L’intervention d’un avocat auprès de la CIVI n’est pas imposée mais conseillée en cas de préjudices importants.


Les conditions d’intervention de la CIVI

Peuvent être indemnisées : les victimes d’une agression à l’origine d’une incapacité permanente ou une incapacité totale de travail d’au moins un mois, les victimes d’un viol, d’une agression sexuelle ou d’un attentat à la pudeur, les proches de la victime lorsque celle-ci est décédée suite à une infraction.

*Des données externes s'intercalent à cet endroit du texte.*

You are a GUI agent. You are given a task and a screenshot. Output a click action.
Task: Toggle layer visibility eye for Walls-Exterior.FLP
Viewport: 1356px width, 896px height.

Dans un arrêt rendu le 14 juin 2018, la Cour a appliqué le refus d’indemnisation à la victime d’une tentative d’assassinat gravement blessée dans la rue. Elle a estimé que la victime avait pris des risques en prenant part à plusieurs évènements violents quelques semaines auparavant. Elle est notamment intervenue dans une rixe entre bandes. Même si la victime affirme que cette intervention était destinée à calmer les esprits, les magistrats considèrent qu’elle entraînait un risque de représailles. Ainsi, le demandeur a pris un risque inconsidéré excluant toute indemnisation, conformément à l’article 706-3 du Code de procédure pénale qui précise que « la réparation d’un préjudice peut être refusée ou son montant réduit à raison de la faute de la victime ».

Une fois qu’elle réceptionne la demande de la victime et son dossier complet, la CIVI le transmet sans délai au FGTI (Fonds de garantie des victimes des actes de terrorisme et d’autres infractions) qui doit procéder à l’instruction du dossier et proposer une offre d’indemnisation dans un délai de deux mois. Depuis la loi du 9 mars 2004, c’est bien le FGTI et non la CIVI qui assure la fonction d’évaluation monétaire des préjudices. La CIVI conserve toutefois un rôle d’homologation. Lorsque les préjudices subis sont importants, il peut être demandé à la victime de réaliser une expertise médicale judiciaire afin d’évaluer leur étendue. Le calcul de l’indemnisation sera réalisé à partir des conclusions rendues dans ce rapport.

Suite au dépôt du rapport d’expertise médicale judiciaire par les médecins experts, deux situations sont possibles : l’état de la victime peut encore évoluer ; la victime est consolidée. Dans le premier cas, elle pourra alors réclamer des provisions dans l’attente de la consolidation. Si son état n’évolue plus, il sera possible de demander une indemnisation du préjudice. La victime aura alors le choix d’accepter l’offre d’indemnisation émise par le FGTI ou de refuser. Si elle refuse, la CIVI retrouve sa compétence par l’intermédiaire d’une procédure contentieuse. Une fois la décision de la Commission rendue, la victime aura la possibilité de la contester devant la cour d’appel dans un délai d’un mois à compter de sa notification tout comme le FGTI.